Even a casual glance at the R Community Calendar shows an impressive amount of R user group activity throughout the world: 45 events in April and 31 scheduled so far for May. New groups formed last month in Knoxville, Tennessee (The Knoxville R User Group: KRUG) and Sheffield in the UK (The Sheffield R Users). An this activity seems to be cumulative. This month, the Bay Area R User’s Group (BARUG) expects to hold its 52nd and 53rd meet ups while the Sydney Users of R Forum (SURF) will hold its 50th. Everywhere R user groups are sponsoring high quality presentations and making them available online, but the Orange County R User Group is pushing the envelope with respect to sophistication and reach. Last Friday, I attended a webinar organized by this group where Professor Trevor Hastie of Stanford University presented Sparse Linear Models with demonstrations using GLMNET. This was a world-class presentation and quite a coup for Orange County to have Professor Hastie present.

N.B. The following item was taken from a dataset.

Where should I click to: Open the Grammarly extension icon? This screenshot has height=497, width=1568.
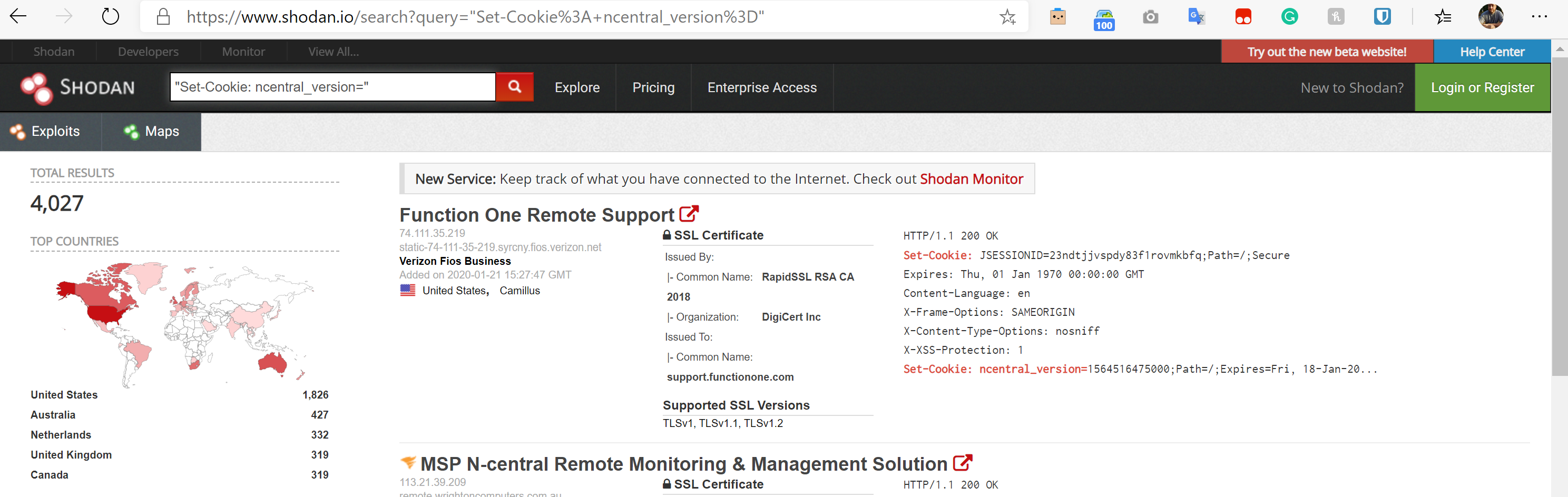(1289, 16)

The glmnet package written Jerome Friedman, Trevor Hastie and Rob Tibshirani contains very efficient procedures for fitting lasso or elastic-net regularization paths for generalized linear models. So far the glmnet function can fit gaussian and multiresponse gaussian models, logistic regression, poisson regression, multinomial and grouped multinomial models and the Cox model. The efficiency of the glmnet algorithm comes from using cyclical coordinate descent in the optimization process and from Jerome Friedman's underlying Fortran code.

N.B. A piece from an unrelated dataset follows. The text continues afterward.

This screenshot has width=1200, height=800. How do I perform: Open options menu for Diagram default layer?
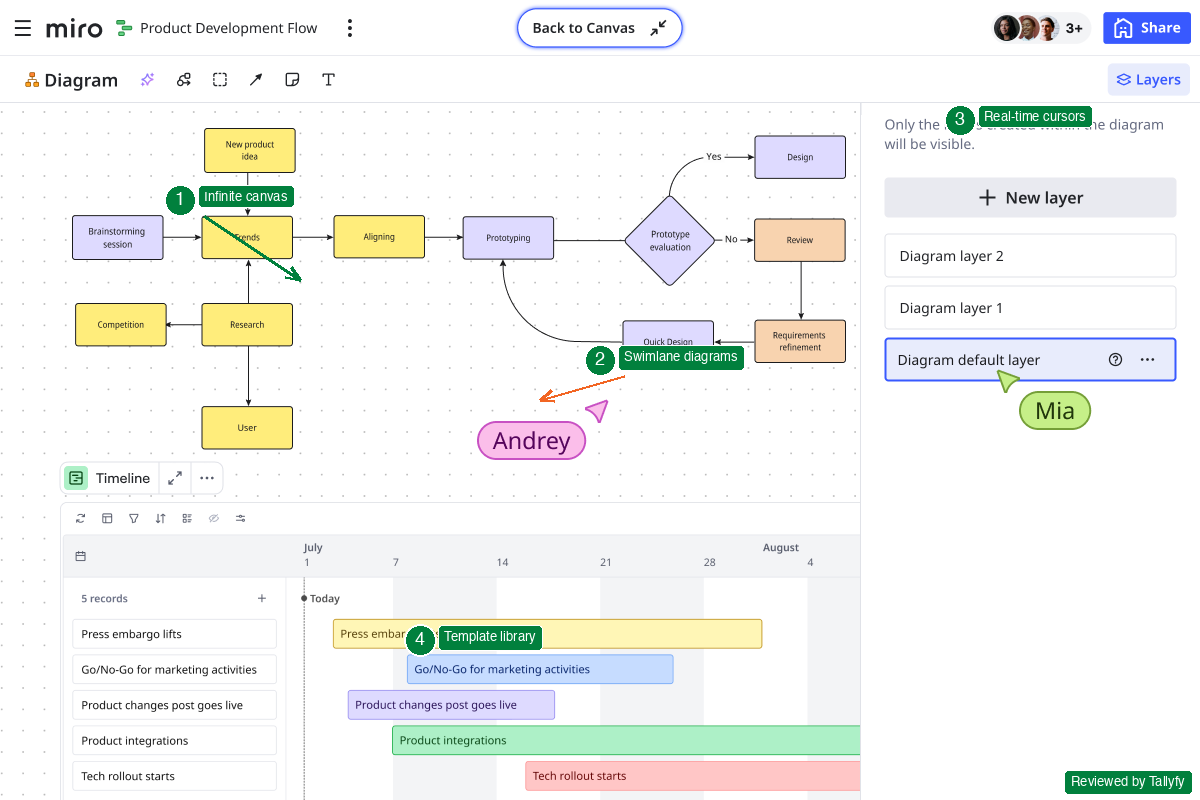(x=1146, y=359)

Although Professor Hastie’s presentation was primarily concerned with fitting models for the wide problem (the number of explanatory variables is much larger than the number of observations) the lasso and elastic-net algorithms are just as applicable to data sets with large numbers of observations. It is likely that in the future we will see glmnet implementations for variable selection on datasets with thousands of variables and hundreds of millions of observations. The following graph shows the regularization paths for the coefficients of a model fit the HIV data from one Professor Hastie’s examples.

HIV_coef_paths
Each curve represents a coefficient in the model. The x axis is a function of lambda, the regularization penalty parameter. The y axis gives the value of the coefficient. The graph shows how the coefficients “enter the model” (become non-zero) as lambda changes. The following code, based on an example from the webinar, produces the plot and also shows how easy it is to perform cross-validation.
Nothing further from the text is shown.